Boot goes in on the beautiful game

10th November 2006 at 00:00
Mike Kent is head of Comber Grove primary in Camberwell, south London

OK team, gather round. I want to talk about next week's match against St Gripewater. Now, football is the most important thing in the world. After all, what's our aim in life? To earn big money - and if you can score goals, one day you could be up with the greats, earning thousands, opening drinking clubs, and having fun with the ladies.

But the most vital thing is winning. So we have to beat St Gripewater.

We'll make them lose their nerve and beat them into the ground. We want them walking off the pitch shedding tears. They're losers, and we're going to prove it to them.

You've seen video clips from professional games, and the big matches in the World Cup, so you're familiar with some of the things I'll tell you. What's the referee for? David? Yes, to make sure the game is fair - partly true, but his is only one man's view. Next week's game will be refereed by their deputy, Mr Jellyleg. He's a bit past it, so disagree with him if he blows the whistle. Hassle him, and he'll think twice about cautioning you again.

Shout in his face and wave your arms about a lot.

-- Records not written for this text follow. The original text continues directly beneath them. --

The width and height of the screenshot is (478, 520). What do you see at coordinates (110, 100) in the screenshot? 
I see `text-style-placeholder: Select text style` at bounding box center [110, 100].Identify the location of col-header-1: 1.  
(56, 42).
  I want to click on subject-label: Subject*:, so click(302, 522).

We don't like St Gripewater. Scowl. Make 'em miserable, and give their players a good shove, but not when the referee's looking, or you might get sent off. You can always argue about that as well, but if you do get sent off, swear a lot and chuck your boots around. With a bit of luck, you might hit one of the Gripewater substitutes.

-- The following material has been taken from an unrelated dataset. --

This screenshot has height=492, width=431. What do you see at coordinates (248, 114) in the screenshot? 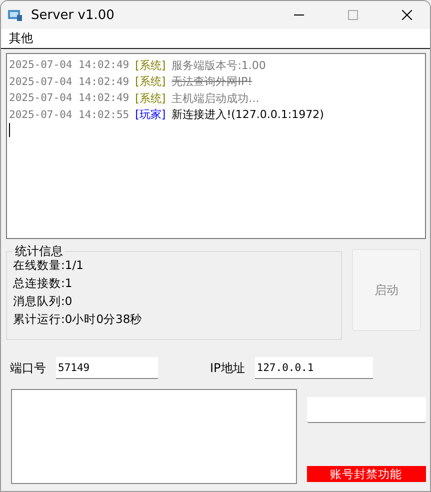
I see `log-message: 新连接进入!(127.0.0.1:1972)` at bounding box center [248, 114].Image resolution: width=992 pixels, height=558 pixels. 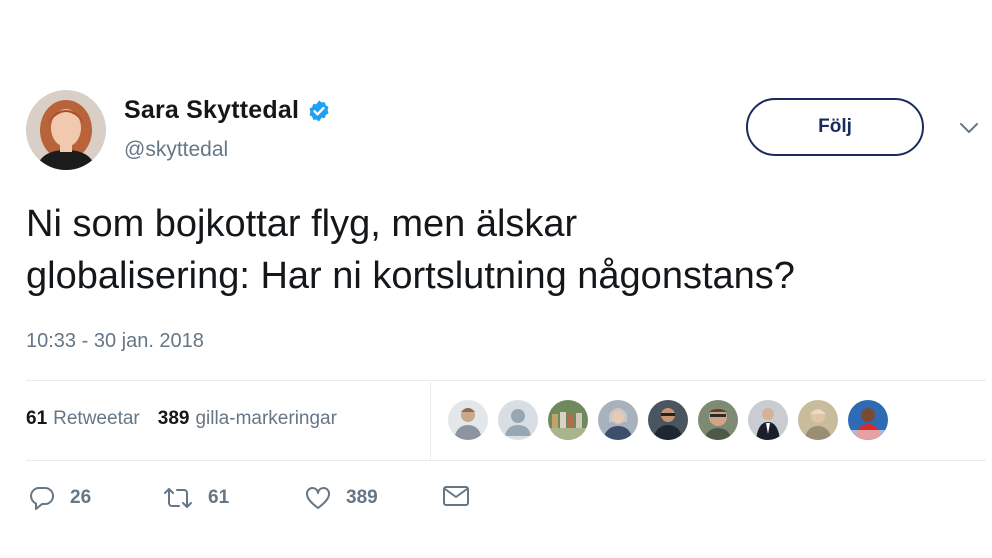 I want to click on likes-stat: 389 gilla-markeringar, so click(x=248, y=419).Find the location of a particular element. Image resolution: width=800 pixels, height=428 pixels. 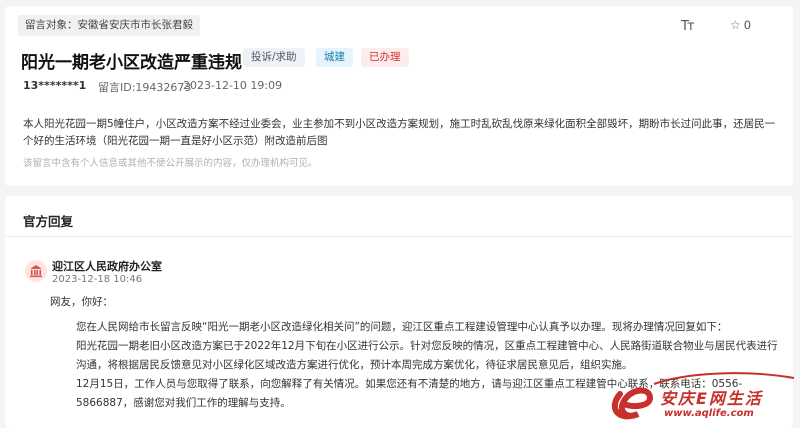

Now, you might kick the ball over the sidelines occasionally and the linesman will wave his little flag at you, but that doesn't mean you have to take any notice. In fact, it's worth arguing with him too, because he'll probably be mistaken. After all, this match isn't going to be on television, is it? So get away with everything you can.

About gobbing. Look at any close-up in a match on television and you'll see the professionals gob. It's the macho thing to do, but be careful. Some of you can gob a good couple of metres now, but you need to make sure you don't hit one of your own players. Of course, if you hit a player from St Gripewater, that's not a problem.

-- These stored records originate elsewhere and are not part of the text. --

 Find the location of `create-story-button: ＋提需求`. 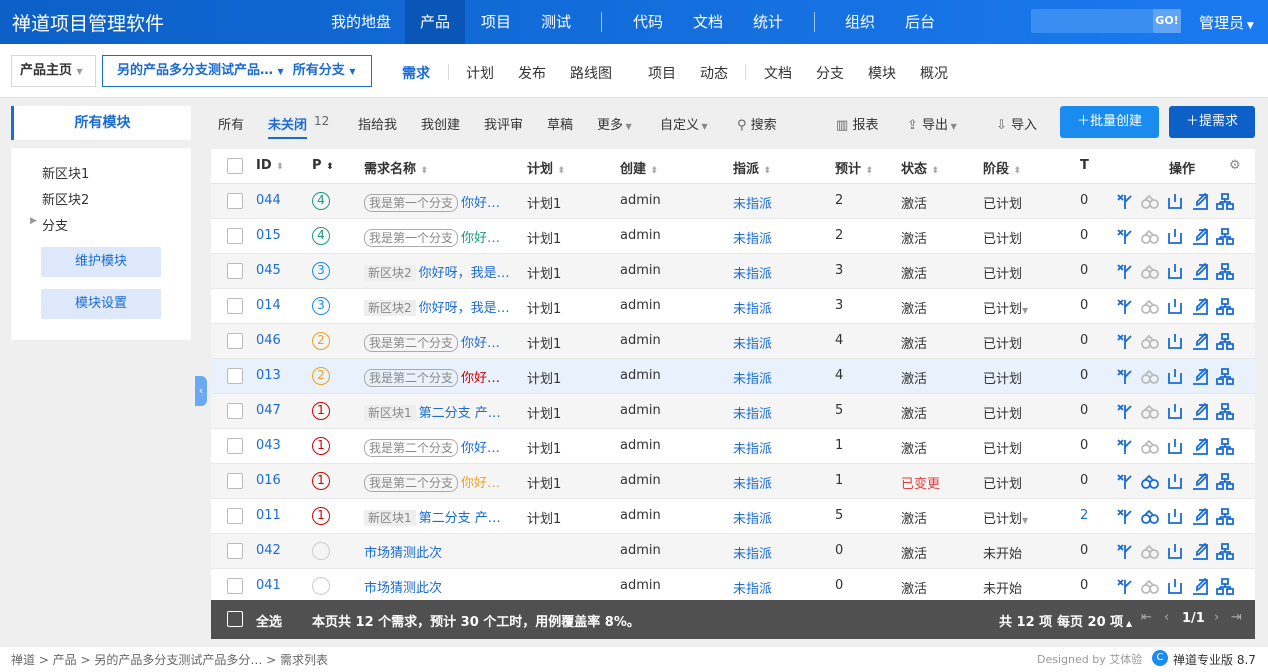

create-story-button: ＋提需求 is located at coordinates (1212, 122).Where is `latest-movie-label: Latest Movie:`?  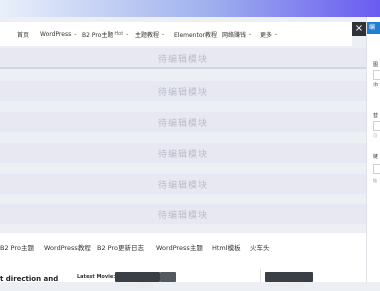 latest-movie-label: Latest Movie: is located at coordinates (96, 277).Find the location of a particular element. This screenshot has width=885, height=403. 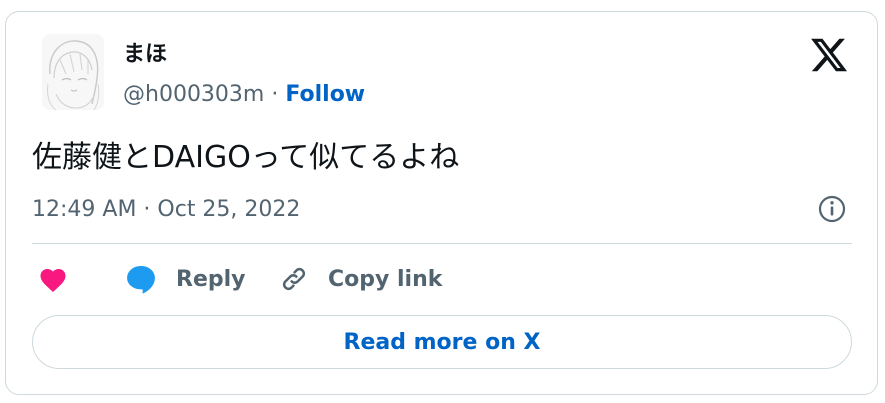

avatar is located at coordinates (73, 72). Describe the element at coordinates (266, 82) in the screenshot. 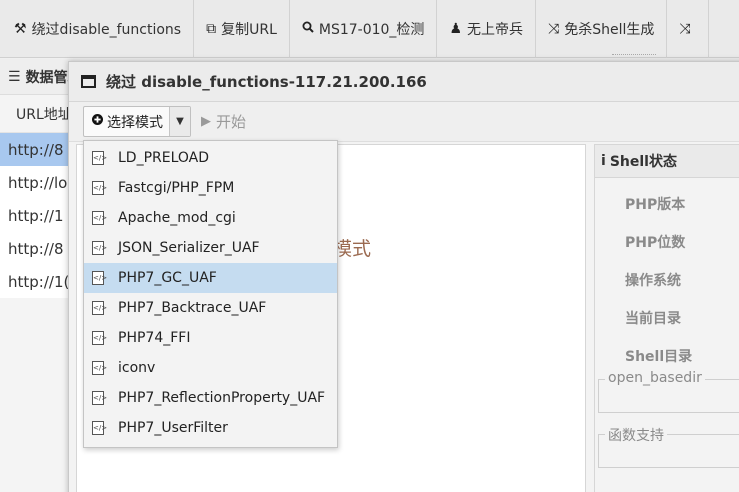

I see `dialog-title: 绕过 disable_functions-117.21.200.166` at that location. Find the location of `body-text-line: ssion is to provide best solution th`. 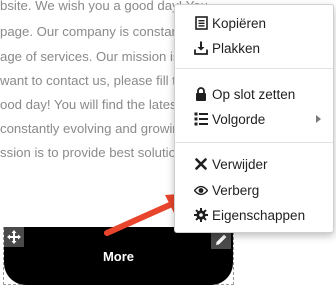

body-text-line: ssion is to provide best solution th is located at coordinates (99, 152).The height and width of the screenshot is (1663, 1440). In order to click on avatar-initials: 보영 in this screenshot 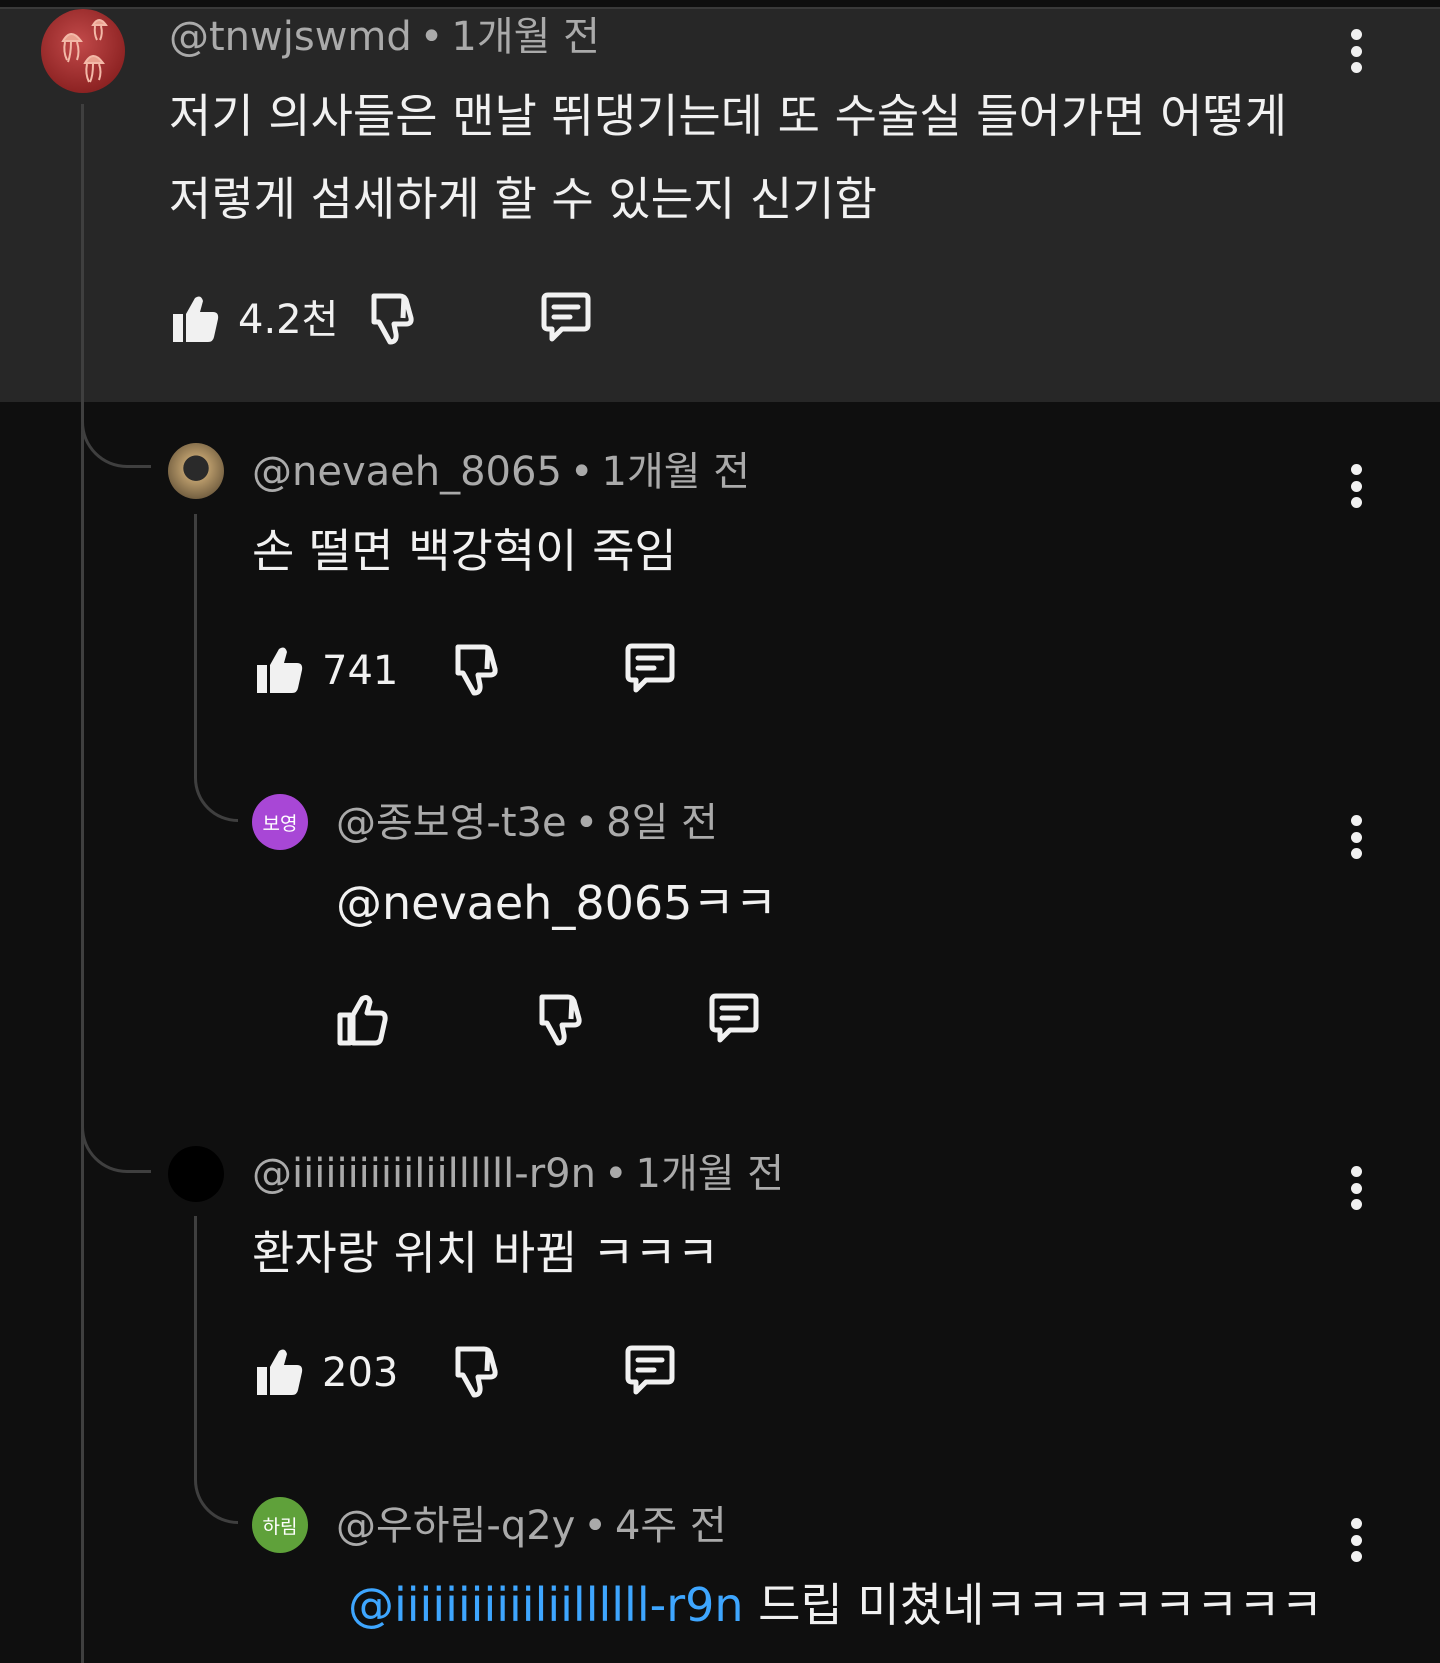, I will do `click(280, 824)`.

Your toughest challenge will be Crusher Johnson. Go for him early. Two or three of you should trip him up and then jump on him. When he starts howling and rolls around on the ground, just claim Crusher fouled you first.

And remember, your parents will be watching. Bring your dads to the match, especially if they're big and burly. They can intimidate the referee and hassle the Gripewater parents. Anything that helps us win the game is important.

Hang on, who's this old gent? You're David's grandad and you overheard my pep talk with the lads? Football's not like the old days when Stanley Matthews and Bobby Moore were playing? Sorry grandad, never heard of 'em.